Dites-moi pourquoi la vie est belle. Dites-moi pourquoi la vie est gai. Life is beautiful and life is gay because the Rogers and Hammerstein classic South Pacific has set a course for Toby’s Dinner Theatre of Columbia and finally landed this 2016. Directed and Choreographed by Mark Minnick, with Musical Direction by Reenie Codelka, this heartwarming, feel-good musical is just the remedy to chase away the winter blues. With stunning talent, beautiful aesthetics, and a great deal of highly-energetic performances to keep the action on the island alive and kicking, this production is sure to warm you from the inside out all throughout the evening.
Resident Scenic Designer David A. Hopkins really layers the atmosphere of South Pacific into the theatre for this production. Jungle nets, palm trees, and all of the appropriate military camp signs flank each of the theatre’s four entrances, nestling audience members in a cocoon of alluring island bliss. The roll-and-slide furnishings of Emile de Becque’s Plantation Terrace are elegantly French, the detail paid to the metal work of the chairs and table as well as the marble balustrade is well worthy of praise. Doubling as the show’s Lighting Designer, Hopkins furthers the atmospheric experience by using slow-twirling fan-blade-shaped gobos to mimic the notion of heavy palm fans attempting to cool the plantation terrace from the island’s sweltering heat. Hopkins also deserves a nod for his mystically lit turquoise haze that floods in behind Bloody Mary when she starts singing about Bali Hai, the island that appears in a scrim projection off in the distance.

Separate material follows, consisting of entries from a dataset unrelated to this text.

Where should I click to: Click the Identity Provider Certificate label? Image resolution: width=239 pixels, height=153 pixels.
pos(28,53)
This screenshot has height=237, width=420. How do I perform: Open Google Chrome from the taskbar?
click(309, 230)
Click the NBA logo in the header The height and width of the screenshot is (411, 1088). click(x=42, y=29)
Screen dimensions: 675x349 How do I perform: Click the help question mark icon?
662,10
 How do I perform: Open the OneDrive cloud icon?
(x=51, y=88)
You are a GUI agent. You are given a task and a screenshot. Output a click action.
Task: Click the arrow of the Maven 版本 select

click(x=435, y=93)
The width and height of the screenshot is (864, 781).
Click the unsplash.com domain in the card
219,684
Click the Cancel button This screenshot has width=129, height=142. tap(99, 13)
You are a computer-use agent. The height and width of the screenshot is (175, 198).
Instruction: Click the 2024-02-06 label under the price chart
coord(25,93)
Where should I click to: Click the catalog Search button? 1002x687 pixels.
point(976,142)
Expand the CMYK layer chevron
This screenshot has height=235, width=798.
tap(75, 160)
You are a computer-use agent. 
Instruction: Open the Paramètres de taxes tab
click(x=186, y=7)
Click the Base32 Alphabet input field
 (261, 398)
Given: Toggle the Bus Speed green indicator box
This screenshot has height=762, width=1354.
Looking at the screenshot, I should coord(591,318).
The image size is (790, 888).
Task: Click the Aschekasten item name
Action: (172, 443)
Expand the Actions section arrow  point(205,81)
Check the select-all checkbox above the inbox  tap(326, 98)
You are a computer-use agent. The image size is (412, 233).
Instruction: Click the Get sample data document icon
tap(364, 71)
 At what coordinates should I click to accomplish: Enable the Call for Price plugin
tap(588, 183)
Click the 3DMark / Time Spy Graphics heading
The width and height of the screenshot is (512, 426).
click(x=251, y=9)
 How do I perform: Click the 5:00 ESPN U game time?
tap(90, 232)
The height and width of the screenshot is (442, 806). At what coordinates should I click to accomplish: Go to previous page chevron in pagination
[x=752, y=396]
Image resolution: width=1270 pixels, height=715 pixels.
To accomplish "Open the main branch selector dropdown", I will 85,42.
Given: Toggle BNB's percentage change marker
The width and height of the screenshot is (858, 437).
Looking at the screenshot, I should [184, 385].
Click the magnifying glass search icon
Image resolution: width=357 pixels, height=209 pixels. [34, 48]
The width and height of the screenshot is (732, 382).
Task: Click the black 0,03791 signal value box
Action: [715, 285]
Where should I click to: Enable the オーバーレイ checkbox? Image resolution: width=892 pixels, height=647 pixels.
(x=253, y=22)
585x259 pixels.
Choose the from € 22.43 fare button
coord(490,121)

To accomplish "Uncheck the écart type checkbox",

Putting his finely seasoned palette to the test, Costume Designer Lawrence B. Munsey fleshes out the colors of exotic island living and juxtaposes them resplendently against the tried and true fashions of American GI monochromatic schemes in this production. Gem and jewel tones as brilliant as the glimmering ocean waters that surround the Polynesian Islands make their appearances throughout Munsey’s sartorial collection, blossoming like heavenly hibiscus in shades of turquoise, amethyst, and emerald. Fitted swimsuits of the era complete the collection for Nellie Forbush and her nurses, while the more traditional tan uniforms make their rounds for the upper ranks of the men in charge. Watch the patterns closely as Munsey brings island life to its full glory when the ensemble girls transition from nurses to natives of Bali Hai early in the production.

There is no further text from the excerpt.